There is black humour in the disarming interaction with filmmaker Mohammad Shirvani. Each time he wants to talk about sexuality or eroticism in the arts in his interview with her, the drill being used for repair work next door gets noisier. But turns silent the minute he switches to talk of religion. It’s as though the drill was on the censorship duty of Ministry of Islamic Guidance, he laughs. Censorship is inescapable in Iran, he says, “We keep censoring ourselves all the time”. He compares the place to a dry tree with no hope of turning green.

Then there is happenstance. The coincidence of finding herself living in the same room in Tehran as the one Farrokhzad had rented way back in time. The bad luck in not being able to meet Kiarostami, slipping a note under the main gate of his home just a week before his death. Or talking to the human rights lawyer and activist Nasrin Sotoudeh in 2018, about her 2010 arrest, only to find her getting imprisoned again a few days after their meeting.

The film is not explicitly about the recent anti-hijab protests, shot as it is between 2015-2019. But it shows early stirrings of unrest, a society priming for resistance and gives us glimpses of the roots of “Girls of Enghelab Street” with cellphone footage of the similar 2017 protest by Vida Movahed. There is talk about how Iran is called the Mecca of nose jobs, where “flawless faces” get sculpted even as bodies of women are sought to be erased by covering them in chador. There are conversations about mahjoub or modesty, how it must emanate from an inner understanding than outer covering.

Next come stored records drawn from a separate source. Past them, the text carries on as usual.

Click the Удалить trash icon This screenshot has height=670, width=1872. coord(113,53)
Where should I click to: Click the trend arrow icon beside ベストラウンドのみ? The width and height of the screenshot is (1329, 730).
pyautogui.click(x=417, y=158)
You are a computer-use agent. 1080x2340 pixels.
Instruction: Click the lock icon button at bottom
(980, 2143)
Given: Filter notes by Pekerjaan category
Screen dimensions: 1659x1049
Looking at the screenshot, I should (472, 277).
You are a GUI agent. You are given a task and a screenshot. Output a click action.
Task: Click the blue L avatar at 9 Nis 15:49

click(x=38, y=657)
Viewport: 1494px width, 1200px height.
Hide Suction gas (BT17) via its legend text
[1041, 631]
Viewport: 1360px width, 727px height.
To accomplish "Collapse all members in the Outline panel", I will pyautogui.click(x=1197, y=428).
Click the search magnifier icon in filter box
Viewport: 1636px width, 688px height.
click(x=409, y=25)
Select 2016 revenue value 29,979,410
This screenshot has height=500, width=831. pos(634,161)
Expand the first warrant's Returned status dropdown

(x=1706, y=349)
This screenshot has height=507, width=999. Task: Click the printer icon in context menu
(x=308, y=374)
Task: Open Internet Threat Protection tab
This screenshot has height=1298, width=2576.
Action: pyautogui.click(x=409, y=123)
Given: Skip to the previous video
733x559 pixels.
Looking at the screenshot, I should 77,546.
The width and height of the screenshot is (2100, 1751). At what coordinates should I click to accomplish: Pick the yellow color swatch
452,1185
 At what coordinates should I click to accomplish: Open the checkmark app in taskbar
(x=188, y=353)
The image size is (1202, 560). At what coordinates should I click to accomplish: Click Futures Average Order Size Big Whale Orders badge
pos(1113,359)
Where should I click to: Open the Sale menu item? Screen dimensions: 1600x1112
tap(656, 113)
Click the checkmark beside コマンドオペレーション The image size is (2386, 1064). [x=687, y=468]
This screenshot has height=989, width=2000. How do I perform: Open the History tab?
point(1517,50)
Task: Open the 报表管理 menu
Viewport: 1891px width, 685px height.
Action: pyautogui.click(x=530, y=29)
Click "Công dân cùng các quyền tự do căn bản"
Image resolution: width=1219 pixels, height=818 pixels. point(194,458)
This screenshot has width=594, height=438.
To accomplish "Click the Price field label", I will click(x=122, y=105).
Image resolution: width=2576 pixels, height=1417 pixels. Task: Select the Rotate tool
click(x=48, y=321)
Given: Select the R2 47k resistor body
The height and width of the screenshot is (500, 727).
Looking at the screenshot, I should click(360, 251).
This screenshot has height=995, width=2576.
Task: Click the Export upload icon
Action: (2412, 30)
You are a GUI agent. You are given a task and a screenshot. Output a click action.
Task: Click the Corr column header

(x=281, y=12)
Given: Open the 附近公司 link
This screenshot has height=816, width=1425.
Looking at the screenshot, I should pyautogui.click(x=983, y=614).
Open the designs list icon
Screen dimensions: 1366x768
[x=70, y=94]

Amid this, there is Jafar Panahi talking politics and trying to define political cinema in light of the unrest back then. “When 3 million people in my country are protesting on the streets, I can’t shut my eyes. It is my problem even if I am not political. I must react to it,” he says. But without running away from Iran. “I don’t want to lose my country and wander around the world for no reason,” he says. To be a filmmaker in exile is not an option, it is all about making films at home, surreptitiously and defiantly. With apologies to Brecht, in the dark times there will be filmmaking; about the dark times.